Non ha mai declinato il tema dell’educazione per esempio in ambito scolastico?
«No. Ho sempre conservato la dimensione cattolica nel contesto della Chiesa e dell’oratorio».
Oggi, sabato, è dunque un giorno speciale per lei?
«Direi che provvidenzialmente è stata trovata la data di oggi per la professione religiosa. Perché il 9 ottobre è lo stesso giorno del mio battesimo, che è stato celebrato proprio a San Teodoro. Mi viene da dire che è un momento nel quale si dà maggior profondità al battesimo, avvenendo per di più nello stesso giorno e luogo in cui mi è stato donato quel sacramento».
Le è già stata comunicata la sua destinazione?
«In questo momento non so ancora dove sarò mandata. Ma è anche bene così perché mi sto preparando per il momento che vivrò oggi pomeriggio, sul quale sto concentrando tutte le mie energie.
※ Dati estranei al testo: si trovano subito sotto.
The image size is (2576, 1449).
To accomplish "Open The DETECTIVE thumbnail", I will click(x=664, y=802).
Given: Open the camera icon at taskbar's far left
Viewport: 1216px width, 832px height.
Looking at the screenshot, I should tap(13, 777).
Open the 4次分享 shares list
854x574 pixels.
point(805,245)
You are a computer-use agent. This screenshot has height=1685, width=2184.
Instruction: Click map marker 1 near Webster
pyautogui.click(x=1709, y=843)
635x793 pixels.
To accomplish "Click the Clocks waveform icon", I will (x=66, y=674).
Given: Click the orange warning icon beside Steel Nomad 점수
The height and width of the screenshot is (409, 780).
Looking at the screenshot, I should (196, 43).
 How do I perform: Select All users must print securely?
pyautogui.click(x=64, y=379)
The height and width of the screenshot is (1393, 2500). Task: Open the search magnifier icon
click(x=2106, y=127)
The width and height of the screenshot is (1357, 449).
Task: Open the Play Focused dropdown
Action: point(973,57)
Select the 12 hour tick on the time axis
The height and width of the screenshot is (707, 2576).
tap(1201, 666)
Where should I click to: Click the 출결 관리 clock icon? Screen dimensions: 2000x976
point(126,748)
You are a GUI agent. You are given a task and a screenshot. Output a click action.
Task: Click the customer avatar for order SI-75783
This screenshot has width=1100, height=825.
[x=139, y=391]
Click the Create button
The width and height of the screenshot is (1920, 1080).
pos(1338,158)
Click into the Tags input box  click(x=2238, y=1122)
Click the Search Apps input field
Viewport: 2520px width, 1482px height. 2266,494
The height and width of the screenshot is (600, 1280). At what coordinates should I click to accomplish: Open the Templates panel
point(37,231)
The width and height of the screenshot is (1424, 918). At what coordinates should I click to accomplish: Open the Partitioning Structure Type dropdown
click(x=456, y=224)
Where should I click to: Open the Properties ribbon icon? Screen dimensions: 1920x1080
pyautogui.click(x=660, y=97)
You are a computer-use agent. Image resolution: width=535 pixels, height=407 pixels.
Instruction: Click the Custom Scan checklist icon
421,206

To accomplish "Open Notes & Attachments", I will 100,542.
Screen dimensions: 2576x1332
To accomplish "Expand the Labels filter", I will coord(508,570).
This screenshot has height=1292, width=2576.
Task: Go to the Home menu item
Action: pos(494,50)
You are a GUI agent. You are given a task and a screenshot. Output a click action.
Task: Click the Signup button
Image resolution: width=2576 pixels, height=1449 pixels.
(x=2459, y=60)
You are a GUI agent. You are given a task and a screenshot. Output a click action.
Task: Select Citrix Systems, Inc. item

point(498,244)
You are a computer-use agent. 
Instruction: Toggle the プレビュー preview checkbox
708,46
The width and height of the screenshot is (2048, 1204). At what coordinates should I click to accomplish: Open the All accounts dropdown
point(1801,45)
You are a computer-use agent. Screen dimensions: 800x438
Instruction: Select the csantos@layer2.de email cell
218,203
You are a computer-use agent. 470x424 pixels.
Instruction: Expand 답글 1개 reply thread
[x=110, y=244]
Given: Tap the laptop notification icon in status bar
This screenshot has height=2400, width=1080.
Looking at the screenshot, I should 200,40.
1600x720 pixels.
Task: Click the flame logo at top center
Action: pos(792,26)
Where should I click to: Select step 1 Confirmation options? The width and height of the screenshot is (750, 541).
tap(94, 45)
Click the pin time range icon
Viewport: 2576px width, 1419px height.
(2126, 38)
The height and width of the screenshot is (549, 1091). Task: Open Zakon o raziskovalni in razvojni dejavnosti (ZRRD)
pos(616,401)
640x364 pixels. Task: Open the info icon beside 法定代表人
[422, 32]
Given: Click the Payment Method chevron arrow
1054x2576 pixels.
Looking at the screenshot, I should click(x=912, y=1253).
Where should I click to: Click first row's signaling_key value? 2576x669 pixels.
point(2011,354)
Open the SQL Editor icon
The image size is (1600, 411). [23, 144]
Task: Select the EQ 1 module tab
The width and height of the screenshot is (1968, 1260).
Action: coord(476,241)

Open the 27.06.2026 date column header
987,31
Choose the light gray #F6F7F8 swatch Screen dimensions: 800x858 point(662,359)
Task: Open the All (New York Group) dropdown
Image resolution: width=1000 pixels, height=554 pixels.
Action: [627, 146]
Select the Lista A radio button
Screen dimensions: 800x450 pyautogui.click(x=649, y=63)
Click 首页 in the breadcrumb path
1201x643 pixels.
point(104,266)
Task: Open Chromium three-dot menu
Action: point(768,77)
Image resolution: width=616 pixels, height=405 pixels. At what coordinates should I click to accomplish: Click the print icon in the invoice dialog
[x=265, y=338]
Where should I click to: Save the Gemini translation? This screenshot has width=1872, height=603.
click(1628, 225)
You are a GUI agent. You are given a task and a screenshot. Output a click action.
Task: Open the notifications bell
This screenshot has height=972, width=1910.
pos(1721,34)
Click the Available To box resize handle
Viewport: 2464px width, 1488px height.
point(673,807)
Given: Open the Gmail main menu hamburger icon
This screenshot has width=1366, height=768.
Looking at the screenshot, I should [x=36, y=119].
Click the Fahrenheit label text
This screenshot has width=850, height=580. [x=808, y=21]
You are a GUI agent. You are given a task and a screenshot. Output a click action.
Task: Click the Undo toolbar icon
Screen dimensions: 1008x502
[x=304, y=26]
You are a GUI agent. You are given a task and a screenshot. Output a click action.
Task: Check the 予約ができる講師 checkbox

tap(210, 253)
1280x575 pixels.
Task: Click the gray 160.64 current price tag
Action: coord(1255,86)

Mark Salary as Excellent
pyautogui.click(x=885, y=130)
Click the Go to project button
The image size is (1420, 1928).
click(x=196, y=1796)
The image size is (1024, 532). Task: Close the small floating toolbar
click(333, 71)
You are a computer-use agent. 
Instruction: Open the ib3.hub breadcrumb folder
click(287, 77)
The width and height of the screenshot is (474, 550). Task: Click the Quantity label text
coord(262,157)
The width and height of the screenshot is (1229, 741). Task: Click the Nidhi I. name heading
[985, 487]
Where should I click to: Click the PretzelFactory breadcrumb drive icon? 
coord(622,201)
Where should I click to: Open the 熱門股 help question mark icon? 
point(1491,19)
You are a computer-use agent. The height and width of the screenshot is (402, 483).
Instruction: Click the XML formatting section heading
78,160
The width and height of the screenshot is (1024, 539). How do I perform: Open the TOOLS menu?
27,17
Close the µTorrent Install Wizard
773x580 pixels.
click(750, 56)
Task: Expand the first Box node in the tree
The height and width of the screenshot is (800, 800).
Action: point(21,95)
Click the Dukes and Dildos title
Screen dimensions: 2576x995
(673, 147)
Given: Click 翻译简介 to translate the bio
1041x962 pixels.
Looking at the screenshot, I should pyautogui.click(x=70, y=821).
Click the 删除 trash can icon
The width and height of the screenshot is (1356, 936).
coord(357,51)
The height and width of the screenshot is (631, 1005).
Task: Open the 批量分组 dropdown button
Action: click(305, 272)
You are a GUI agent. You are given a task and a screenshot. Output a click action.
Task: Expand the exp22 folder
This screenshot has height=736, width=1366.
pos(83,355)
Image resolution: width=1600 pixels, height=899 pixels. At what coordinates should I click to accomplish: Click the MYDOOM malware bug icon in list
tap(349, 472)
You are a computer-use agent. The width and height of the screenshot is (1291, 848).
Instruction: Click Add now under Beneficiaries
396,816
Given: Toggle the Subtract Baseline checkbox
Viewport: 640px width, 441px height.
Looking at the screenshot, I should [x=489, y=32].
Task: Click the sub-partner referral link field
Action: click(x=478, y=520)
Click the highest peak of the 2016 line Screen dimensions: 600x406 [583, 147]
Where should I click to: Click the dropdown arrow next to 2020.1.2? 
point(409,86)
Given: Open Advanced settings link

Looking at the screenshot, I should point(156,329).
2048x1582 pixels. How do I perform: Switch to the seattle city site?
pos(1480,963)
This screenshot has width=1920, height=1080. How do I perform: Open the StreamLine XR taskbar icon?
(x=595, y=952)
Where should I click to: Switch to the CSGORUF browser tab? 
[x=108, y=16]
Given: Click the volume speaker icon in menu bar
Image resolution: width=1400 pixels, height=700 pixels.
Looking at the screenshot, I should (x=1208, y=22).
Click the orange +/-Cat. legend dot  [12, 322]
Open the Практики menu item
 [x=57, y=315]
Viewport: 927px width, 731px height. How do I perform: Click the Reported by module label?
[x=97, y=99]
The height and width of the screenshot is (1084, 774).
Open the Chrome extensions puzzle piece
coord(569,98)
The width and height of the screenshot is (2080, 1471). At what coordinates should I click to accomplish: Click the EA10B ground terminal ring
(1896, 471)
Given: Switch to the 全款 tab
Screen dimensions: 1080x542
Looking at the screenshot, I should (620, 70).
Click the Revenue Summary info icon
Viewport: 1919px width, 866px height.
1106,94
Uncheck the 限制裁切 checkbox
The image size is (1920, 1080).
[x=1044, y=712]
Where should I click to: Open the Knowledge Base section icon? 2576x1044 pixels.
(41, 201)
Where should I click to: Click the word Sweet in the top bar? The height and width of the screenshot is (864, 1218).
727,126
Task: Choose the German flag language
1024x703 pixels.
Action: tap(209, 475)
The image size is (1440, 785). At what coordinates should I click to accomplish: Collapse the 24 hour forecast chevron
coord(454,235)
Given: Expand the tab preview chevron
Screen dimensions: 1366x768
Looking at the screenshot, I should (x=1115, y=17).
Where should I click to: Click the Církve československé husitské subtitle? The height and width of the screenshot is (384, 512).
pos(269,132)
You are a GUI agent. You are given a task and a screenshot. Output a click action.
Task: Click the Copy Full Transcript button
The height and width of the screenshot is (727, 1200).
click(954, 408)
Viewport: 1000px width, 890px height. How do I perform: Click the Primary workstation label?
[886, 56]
Tendenzialmente la nostra congregazione presta servizio nelle parrocchie».
Le vocazioni religiose sono sempre più rare. Come se lo spiega?
«Penso che la “definitività”, il dire “sì” per sempre, rappresenti un percorso sempre più difficile da intraprendere, non solo dal punto di vista della consacrazione ma anche sociale. Penso per esempio ai matrimoni che sono sempre più fragili. Nel caso della consacrazione c’è anche un altro fattore».
Quale?
«L’idea che la vita nel convento, quella consacrata, sia “a perdere”. Invece è una vita in cui si dà tutto, nella quale si investe tanto ma che è tanto arricchente».
Ha un sogno che le piacerebbe realizzare diventata suora?
«No. Quando si dice di sì per sempre al Signore, significa affidare la propria vita a lui e poco cambia essere in una comunità o nell’altra. La felicità la si trova comunque».